Hanna's Atelier for Sonorous Arts
Background
Born in Poland, Hanna Preuss studied sound design and direction at the Polish Film Academy, Lodz. Since 1979 she has worked as sound designer and sound engineer on more than 120 short, animated, documentary, experimental, and feature-length Slovene or international films. For her accomplishments she has gained numerous awards including the Golden Medal at the Belgrade Film festival in Yugoslavia, the Golden Arena at the Pula Film Festival in Croatia, the American Westrex Award in Trieste, Italy, and several Metod Badjura Awards for best sound at the Festival of Slovenian Film. In 1988 she received the Župančič Award of the City of Ljubljana for her research of the sound based art forms.
Productions
Hanna Preuss collaborates with a wide range of artists from the field of theatre, film, contemporary dance, visual arts and graphic design, mostly on international basis. She has been engaged in the creation of sound compositions for the theatre and visual installations. She designed soundscapes for the dance/theatre performances Mezzanino (2001), Hi Res (2004), and Gallery of Dead Women (2005) by Maja Delak and Mala Kline (see Emanat, Dance Production and Education) and collaborated as sound director and composer in the production of three EnKnap dance films, namely Narava Beso (1995), Vertigo Bird (1997), and Taming the Time (2002), all choreographed by Iztok Kovač.
Sonorous Theatre
Hanna Preuss' 2006 multi-dimensional sound and light installation Sonoria marked the beginning of Preuss' s.c. 'sonorous theatre', an avantgarde multimedia research form of European theatre which comprises the elements of mobile threedimensional sound installation in a space (emerging from Surround Sound technique from cinematography) with expressive means of the theatre and other arts. Sonorous theatre deals with expressive and emotive working and innovation of sound in the theatre and technological developments in the area of sound processing and reproduction. This kind of theatre is understood as a sound aquarium in which the spectator floats between darkness and light, immersed to a moving soundscape and the emotive and narrative power of the sound, traversing his/her emotional landscapes.
Hanna's Atelier for Sonorous Arts has created a range of interdisciplinary projects, exhibitions, and installations, such as the 2008 sound and visual installation Cantata of the Spoken and the Seen, a (2006), which , creating galaxies in which the spectator is positioned, the performance Underwater in the Sound of Japan (2009), created with singer/performer Irena Tomažin, exploring the emotional archetypes of language and including presentations PTIH! in Ljubljana and Kyoto and Tokyo, Japan, a performance with a light and video installation SCI-FI... (2010), Dire Poesia 2010 and Flight of the Vitruvian (2011), which presents the artist's development from a Renaissance man of reason to post-atomic virtual immaterial being through sonorous interventions into the space.
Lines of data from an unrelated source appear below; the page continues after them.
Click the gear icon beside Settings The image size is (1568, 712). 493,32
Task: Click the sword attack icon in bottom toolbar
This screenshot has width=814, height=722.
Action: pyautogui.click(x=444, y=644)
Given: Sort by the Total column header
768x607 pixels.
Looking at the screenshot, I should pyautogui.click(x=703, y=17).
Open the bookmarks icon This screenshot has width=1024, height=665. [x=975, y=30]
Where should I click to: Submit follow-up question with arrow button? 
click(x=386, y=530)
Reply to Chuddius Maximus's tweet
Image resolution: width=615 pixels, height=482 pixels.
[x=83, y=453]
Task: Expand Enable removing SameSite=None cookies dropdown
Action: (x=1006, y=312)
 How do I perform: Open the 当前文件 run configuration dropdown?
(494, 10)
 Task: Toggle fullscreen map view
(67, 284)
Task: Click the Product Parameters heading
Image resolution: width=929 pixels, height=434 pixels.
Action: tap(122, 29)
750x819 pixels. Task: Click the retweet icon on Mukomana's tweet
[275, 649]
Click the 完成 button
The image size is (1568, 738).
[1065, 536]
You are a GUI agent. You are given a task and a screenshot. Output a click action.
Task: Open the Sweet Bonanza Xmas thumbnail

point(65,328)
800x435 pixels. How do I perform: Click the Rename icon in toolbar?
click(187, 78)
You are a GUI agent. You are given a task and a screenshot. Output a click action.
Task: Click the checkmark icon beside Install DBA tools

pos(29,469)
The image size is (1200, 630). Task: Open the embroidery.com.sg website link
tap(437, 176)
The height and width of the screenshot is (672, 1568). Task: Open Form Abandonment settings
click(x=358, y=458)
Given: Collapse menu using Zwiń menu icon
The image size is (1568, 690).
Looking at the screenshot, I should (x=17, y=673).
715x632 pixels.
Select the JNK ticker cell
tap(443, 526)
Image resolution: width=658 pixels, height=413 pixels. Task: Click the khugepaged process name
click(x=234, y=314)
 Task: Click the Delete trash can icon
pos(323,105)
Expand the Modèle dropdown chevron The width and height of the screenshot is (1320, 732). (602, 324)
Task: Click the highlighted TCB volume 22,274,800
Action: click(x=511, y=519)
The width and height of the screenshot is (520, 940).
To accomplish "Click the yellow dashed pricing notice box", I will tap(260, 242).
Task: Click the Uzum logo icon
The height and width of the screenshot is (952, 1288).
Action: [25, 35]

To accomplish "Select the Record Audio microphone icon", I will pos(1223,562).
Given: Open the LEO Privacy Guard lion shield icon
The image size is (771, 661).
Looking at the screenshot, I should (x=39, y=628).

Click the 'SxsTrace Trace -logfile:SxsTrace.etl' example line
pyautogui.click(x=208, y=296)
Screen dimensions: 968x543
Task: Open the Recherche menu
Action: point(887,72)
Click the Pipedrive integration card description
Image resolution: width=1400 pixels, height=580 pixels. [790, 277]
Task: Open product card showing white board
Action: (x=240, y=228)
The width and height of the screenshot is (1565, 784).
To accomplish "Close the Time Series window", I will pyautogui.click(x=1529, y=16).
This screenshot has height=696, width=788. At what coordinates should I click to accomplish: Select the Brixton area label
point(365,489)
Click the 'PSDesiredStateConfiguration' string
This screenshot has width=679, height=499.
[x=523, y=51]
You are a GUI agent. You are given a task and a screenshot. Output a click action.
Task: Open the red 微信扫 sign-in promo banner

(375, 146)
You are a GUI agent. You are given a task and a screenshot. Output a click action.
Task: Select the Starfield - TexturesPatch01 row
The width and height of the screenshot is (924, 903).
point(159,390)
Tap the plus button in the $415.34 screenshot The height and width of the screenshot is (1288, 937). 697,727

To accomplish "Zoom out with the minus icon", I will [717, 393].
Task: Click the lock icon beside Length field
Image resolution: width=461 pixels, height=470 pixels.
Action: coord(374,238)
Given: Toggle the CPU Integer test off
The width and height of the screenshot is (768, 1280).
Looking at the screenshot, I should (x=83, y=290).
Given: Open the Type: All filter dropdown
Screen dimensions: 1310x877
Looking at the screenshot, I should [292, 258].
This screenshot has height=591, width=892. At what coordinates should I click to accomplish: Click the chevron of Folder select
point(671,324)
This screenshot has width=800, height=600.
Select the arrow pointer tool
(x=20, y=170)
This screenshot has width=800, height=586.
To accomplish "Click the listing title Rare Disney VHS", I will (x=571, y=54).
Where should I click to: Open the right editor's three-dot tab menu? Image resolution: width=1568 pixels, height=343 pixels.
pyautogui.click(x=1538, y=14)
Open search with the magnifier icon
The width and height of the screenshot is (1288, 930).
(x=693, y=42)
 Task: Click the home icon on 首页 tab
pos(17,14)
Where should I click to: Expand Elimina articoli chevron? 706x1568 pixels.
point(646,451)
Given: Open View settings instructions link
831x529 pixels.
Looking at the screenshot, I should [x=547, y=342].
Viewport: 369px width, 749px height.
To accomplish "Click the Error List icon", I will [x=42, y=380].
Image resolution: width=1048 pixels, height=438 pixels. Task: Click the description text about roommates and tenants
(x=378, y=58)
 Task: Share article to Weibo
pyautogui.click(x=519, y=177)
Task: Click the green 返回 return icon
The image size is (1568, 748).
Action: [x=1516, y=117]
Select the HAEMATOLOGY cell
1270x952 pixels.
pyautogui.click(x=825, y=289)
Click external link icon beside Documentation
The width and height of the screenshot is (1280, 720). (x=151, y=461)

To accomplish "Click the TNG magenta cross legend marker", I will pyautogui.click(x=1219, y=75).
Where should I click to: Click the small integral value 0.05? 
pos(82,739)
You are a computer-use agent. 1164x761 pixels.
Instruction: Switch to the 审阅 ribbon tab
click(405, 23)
Recordings of projects are usually available on CD-ROM.
The intermedia performance Drawings. Echoes. Absence. Dreams presented in Cankarjev dom in 2009 was co-produced by the Eẋ Ponto International Festival, Teatro Miela (Trieste), Cultural Center of the University in Celovec/Klagenfurt UNIKUM (Austria), and the Norway Production Network for Electronic Art. In December 2010, the Drawings.Echoes.Absence.Dreams. production was presented in Kyoto, Japan.
In April 2011, the premiere of the performance NOHSONO took place in the Knight's Hall of the Križanke in Ljubljana, in coproduction with Ljubljana Festival, Teatro Miela (Trieste), and Nipkow Programm (Berlin). The performance was developed by Hanna Preuss and got a special permission of Mr. Kongo Hisanori, Twenty-sixth Head of the Kongo school of Noh and the Japanese Noh organisation Nougakukyoukai, Association of Noh theatre, that one of the school's prominent young actors Tatsushige Udaka appears in a European theatre performance. This extraordinary team, which also includes the Japanese contemporary dancer Haruna Tanaka and a number of Slovenian artists, gently composed an environment of light and sound that accommodated traditional Noh invocations of five ancient spirits, creating a forceful allegory of loneliness and yearning, the calling of legacy and the dreams of freedom and love.